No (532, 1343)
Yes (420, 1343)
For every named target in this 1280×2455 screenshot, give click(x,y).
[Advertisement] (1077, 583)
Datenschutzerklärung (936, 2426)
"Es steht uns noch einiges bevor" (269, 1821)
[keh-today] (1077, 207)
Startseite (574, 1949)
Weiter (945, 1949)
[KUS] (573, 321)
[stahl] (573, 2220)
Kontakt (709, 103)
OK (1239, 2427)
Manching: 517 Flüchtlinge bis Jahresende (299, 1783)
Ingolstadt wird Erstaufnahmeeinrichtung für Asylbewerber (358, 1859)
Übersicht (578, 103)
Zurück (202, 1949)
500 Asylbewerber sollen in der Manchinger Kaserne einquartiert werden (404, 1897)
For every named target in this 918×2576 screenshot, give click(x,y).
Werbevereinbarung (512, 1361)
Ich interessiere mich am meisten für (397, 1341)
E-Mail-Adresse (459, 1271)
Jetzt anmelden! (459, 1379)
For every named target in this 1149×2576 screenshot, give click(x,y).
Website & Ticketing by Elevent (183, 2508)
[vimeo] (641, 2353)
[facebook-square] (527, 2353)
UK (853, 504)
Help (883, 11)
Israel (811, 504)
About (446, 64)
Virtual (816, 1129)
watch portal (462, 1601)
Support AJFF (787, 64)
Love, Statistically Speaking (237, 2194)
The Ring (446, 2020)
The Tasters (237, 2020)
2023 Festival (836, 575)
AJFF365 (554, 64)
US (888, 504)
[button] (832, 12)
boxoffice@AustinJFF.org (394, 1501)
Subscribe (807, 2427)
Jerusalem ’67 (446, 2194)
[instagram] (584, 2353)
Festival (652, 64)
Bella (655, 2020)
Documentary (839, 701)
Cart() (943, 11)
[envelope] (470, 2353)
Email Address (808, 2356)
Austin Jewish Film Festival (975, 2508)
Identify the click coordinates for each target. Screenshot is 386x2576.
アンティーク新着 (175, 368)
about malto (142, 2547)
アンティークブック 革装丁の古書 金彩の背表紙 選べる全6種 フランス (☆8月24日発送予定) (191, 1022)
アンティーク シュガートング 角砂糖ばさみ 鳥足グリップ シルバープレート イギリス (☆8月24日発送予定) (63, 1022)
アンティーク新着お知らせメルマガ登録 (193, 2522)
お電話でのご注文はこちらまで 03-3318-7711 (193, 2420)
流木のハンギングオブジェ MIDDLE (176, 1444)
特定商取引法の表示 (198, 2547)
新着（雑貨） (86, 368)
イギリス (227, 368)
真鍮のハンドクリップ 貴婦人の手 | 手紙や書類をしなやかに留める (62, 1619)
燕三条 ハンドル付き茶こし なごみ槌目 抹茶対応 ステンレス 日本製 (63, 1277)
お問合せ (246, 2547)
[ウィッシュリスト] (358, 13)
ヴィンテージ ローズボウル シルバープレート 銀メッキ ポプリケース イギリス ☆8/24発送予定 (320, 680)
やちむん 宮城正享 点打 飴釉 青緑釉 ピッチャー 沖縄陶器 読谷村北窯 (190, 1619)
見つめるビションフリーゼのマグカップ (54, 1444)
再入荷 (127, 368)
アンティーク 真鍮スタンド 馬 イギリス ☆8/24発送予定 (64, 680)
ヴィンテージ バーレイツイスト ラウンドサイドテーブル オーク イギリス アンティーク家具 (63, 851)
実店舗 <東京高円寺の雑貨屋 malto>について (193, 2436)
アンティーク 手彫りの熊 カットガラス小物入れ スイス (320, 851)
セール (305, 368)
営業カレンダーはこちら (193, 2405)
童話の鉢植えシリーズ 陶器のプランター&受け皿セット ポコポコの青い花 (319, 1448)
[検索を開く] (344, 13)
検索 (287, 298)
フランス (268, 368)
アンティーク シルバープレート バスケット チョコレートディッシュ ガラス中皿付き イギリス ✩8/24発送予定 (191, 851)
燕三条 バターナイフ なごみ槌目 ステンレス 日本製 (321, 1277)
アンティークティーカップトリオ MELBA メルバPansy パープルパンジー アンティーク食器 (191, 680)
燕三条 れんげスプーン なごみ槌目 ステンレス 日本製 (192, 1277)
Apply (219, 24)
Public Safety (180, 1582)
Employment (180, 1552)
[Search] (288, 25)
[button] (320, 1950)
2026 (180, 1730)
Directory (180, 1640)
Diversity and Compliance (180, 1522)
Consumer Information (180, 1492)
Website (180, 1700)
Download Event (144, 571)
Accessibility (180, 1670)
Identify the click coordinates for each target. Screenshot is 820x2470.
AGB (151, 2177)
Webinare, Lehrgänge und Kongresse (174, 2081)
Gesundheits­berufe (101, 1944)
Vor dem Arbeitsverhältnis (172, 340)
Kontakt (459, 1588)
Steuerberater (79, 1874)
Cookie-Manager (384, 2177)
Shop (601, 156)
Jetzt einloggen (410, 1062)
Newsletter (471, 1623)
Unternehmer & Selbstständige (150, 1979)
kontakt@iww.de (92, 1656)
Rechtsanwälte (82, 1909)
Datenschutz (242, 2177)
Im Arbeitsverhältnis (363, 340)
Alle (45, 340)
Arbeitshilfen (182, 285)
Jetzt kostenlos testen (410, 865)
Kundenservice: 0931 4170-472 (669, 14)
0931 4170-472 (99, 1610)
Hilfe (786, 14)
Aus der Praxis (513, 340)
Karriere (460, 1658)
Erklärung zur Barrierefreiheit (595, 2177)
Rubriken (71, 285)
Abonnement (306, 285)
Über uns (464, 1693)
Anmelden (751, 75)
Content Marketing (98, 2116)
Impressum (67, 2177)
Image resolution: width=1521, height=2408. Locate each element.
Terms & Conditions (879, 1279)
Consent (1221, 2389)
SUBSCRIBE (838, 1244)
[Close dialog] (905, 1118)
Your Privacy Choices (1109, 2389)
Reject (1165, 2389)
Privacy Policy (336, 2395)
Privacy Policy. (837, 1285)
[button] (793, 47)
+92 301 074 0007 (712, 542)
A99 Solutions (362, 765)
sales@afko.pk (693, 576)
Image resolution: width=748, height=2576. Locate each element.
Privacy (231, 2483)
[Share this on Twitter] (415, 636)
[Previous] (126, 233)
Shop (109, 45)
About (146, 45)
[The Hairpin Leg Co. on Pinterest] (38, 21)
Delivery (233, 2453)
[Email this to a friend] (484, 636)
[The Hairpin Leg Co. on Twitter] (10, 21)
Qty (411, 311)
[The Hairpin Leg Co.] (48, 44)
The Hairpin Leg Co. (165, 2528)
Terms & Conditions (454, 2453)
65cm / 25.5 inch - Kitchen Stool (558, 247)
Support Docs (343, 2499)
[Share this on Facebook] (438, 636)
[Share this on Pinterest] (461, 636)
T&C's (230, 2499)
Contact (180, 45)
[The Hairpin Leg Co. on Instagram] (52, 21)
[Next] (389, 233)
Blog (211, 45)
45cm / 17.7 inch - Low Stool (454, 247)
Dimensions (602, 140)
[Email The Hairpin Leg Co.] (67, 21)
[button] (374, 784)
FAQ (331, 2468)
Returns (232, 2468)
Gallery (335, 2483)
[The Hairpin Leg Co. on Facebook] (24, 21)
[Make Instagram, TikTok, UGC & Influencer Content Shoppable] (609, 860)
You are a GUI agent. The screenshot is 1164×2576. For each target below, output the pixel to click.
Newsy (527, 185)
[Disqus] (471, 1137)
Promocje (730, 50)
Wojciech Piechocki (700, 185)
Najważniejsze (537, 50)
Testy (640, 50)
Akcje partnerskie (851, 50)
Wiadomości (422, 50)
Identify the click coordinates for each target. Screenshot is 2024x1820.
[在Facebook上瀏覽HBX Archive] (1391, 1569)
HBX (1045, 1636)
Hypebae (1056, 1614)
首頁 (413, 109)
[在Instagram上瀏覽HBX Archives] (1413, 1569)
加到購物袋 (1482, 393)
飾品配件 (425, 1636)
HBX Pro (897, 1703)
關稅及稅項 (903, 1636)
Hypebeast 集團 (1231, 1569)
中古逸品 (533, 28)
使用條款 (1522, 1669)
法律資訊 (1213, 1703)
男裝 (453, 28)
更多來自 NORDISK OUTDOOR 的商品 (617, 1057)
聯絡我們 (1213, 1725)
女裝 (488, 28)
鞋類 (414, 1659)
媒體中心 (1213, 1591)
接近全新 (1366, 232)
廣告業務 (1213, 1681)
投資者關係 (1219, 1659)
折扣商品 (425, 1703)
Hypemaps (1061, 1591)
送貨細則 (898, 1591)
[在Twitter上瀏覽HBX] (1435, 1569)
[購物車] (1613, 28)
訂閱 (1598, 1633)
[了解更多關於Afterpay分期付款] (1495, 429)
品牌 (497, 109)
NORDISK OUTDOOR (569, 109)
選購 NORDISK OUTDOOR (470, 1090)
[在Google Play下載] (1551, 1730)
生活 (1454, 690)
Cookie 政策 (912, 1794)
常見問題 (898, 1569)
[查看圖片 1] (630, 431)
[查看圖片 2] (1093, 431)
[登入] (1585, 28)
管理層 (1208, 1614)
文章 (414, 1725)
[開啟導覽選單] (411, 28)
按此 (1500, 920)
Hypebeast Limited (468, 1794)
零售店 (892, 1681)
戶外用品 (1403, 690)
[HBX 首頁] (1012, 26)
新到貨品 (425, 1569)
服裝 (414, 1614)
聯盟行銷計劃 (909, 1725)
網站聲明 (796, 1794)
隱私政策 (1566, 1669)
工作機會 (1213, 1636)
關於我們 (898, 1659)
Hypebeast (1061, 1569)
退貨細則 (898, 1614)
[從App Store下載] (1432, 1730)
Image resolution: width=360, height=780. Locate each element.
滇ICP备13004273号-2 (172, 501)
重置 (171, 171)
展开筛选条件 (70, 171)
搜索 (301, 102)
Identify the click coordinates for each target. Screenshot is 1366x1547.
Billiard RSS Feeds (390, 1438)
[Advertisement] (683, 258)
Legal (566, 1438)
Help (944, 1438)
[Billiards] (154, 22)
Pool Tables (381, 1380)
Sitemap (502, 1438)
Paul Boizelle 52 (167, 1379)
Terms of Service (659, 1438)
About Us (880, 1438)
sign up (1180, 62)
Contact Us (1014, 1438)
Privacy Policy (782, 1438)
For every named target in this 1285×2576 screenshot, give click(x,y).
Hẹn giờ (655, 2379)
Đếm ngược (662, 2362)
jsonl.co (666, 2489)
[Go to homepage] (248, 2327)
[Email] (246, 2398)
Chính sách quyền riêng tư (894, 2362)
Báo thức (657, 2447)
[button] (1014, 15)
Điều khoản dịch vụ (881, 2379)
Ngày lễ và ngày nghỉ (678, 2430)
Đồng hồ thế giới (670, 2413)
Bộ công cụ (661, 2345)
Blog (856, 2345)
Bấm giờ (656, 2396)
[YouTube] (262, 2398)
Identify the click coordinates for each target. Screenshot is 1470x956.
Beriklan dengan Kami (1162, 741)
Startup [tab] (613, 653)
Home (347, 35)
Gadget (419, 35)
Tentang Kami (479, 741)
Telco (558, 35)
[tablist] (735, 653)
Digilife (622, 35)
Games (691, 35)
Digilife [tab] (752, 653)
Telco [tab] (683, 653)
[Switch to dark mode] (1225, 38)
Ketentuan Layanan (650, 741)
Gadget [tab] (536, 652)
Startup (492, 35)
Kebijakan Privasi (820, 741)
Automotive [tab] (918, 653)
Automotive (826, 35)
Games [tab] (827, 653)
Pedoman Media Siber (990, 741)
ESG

◇ ◇ ◇ ◇ ◇ ◇ ◇

Directions -> Exactly as they stand, set down the lines from the top of the data through the line with "Virtual (816, 1129)".

Answer to this task ->
No (532, 1343)
Yes (420, 1343)
For every named target in this 1280×2455 screenshot, give click(x,y).
[Advertisement] (1077, 583)
Datenschutzerklärung (936, 2426)
"Es steht uns noch einiges bevor" (269, 1821)
[keh-today] (1077, 207)
Startseite (574, 1949)
Weiter (945, 1949)
[KUS] (573, 321)
[stahl] (573, 2220)
Kontakt (709, 103)
OK (1239, 2427)
Manching: 517 Flüchtlinge bis Jahresende (299, 1783)
Ingolstadt wird Erstaufnahmeeinrichtung für Asylbewerber (358, 1859)
Übersicht (578, 103)
Zurück (202, 1949)
500 Asylbewerber sollen in der Manchinger Kaserne einquartiert werden (404, 1897)
For every named target in this 918×2576 screenshot, give click(x,y).
Werbevereinbarung (512, 1361)
Ich interessiere mich am meisten für (397, 1341)
E-Mail-Adresse (459, 1271)
Jetzt anmelden! (459, 1379)
For every named target in this 1149×2576 screenshot, give click(x,y).
Website & Ticketing by Elevent (183, 2508)
[vimeo] (641, 2353)
[facebook-square] (527, 2353)
UK (853, 504)
Help (883, 11)
Israel (811, 504)
About (446, 64)
Virtual (816, 1129)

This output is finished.